The Advisors, each on behalf of the Funds that they advise, intend to review continuously their investment in the Issuer and each may in the future change its present course of action. Depending upon a variety of factors, including, without limitation, current and anticipated future trading prices of the Common Stock or other securities of the Issuer, the financial condition, results of operations and prospects of the Issuer and general economic, financial market and industry conditions, each of the Advisors may cause the sale of all or part of the Securities held by the Fund that it advises, or may cause the purchase of additional shares of Common Stock or other securities of the Issuer, in privately negotiated transactions, as part of a cash tender offer or exchange offer, or otherwise. Any such purchases or sales may be made at any time without prior notice. Depending upon the foregoing factors or other factors not listed herein, the Reporting Persons may formulate other purposes, plans or proposals with respect to the Issuer, the Common Stock or other equity securities of the Issuer.

SUPPLIED DATA:
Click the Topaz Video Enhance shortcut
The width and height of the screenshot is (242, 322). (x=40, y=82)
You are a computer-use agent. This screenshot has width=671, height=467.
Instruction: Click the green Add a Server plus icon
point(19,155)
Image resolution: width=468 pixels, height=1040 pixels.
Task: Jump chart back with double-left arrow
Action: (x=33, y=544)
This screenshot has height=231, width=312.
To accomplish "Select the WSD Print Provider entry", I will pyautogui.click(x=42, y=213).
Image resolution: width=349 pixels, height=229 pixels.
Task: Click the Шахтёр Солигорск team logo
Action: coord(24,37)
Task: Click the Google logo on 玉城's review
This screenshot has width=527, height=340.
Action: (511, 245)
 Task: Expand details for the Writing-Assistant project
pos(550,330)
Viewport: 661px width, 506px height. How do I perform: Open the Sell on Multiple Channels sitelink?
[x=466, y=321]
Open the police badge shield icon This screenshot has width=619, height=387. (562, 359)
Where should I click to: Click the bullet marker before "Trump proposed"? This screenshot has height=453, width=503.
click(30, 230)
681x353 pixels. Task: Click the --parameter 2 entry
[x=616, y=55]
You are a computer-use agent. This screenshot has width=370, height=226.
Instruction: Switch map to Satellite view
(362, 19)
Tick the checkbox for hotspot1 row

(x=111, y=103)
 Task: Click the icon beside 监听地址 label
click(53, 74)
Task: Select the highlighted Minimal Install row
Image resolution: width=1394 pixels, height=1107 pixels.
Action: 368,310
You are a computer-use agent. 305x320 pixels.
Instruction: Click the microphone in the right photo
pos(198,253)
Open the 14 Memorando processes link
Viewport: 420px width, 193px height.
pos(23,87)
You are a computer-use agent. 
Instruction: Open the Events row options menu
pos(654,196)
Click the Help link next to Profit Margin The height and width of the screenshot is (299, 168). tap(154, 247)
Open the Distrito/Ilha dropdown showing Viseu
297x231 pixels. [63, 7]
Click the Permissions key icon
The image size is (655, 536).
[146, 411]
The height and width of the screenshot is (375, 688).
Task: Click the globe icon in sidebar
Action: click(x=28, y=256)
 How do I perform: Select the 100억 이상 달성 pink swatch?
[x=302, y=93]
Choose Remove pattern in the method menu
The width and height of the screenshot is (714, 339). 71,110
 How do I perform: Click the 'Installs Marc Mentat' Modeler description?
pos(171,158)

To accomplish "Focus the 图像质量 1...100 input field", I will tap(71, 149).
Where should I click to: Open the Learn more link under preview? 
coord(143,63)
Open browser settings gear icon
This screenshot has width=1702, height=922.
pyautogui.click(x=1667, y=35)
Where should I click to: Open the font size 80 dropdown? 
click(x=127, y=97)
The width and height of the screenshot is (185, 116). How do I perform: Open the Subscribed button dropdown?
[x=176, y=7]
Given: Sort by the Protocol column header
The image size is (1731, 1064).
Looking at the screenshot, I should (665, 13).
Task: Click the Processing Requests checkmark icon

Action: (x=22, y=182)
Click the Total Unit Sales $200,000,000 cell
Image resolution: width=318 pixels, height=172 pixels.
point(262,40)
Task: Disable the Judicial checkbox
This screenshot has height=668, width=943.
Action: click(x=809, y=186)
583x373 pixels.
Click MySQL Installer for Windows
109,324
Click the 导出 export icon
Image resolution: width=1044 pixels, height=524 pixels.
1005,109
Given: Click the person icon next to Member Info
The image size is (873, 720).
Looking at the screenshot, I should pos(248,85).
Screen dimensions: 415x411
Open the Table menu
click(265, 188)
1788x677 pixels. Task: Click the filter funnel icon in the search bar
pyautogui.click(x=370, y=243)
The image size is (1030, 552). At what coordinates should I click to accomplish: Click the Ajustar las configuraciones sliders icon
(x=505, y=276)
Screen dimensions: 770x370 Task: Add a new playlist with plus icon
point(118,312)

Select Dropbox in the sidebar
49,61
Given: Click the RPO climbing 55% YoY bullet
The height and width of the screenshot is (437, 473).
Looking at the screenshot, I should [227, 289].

WORK TO COMPLETE: Proceed with the passage about the Advisors' plans for their investment in the Issuer, continuing after its last sentence. The rows play no part in what follows.

WRITTEN ANSWER:
The Employees each purchased the shares reported by them as investments. Each Employee has sole voting and investment power with respect to the shares that such person holds, and none of the Employees share any voting or investment power with respect to the securities held by the Funds. Depending on the same factors considered by the Advisors in relation to the shares held by the Funds, each Employee may sell all or part of the shares held by such Employee at any time without prior notice.
Mr. Hague acquired the shares reported by him as an investment. As a member of the board of directors of the Issuer, Mr. Hague has also been granted options to purchase 400,000 shares of Common Stock. Mr. Hague has sole voting and investment power with respect to such securities (and the shares of Common Stock for which the options may be exercised). Depending on the same factors considered by the Advisors in relation to the shares held by the Funds, Mr. Hague may exercise the options that he holds, and may sell all or part of the shares held by Mr. Hague (including those for which options held by him may be exercised) at any time without prior notice.
The foregoing is subject to change at any time, and there can be no assurance that the Reporting Persons will take any of the actions set forth above. Except as otherwise described in this Item 4, the Reporting Persons currently have no plan or proposal which relates to, or would result, in any of the events or transactions described in Item 4(a) through (j) of Schedule 13D, although the Reporting Persons reserve the right to formulate such plans or proposals in the future.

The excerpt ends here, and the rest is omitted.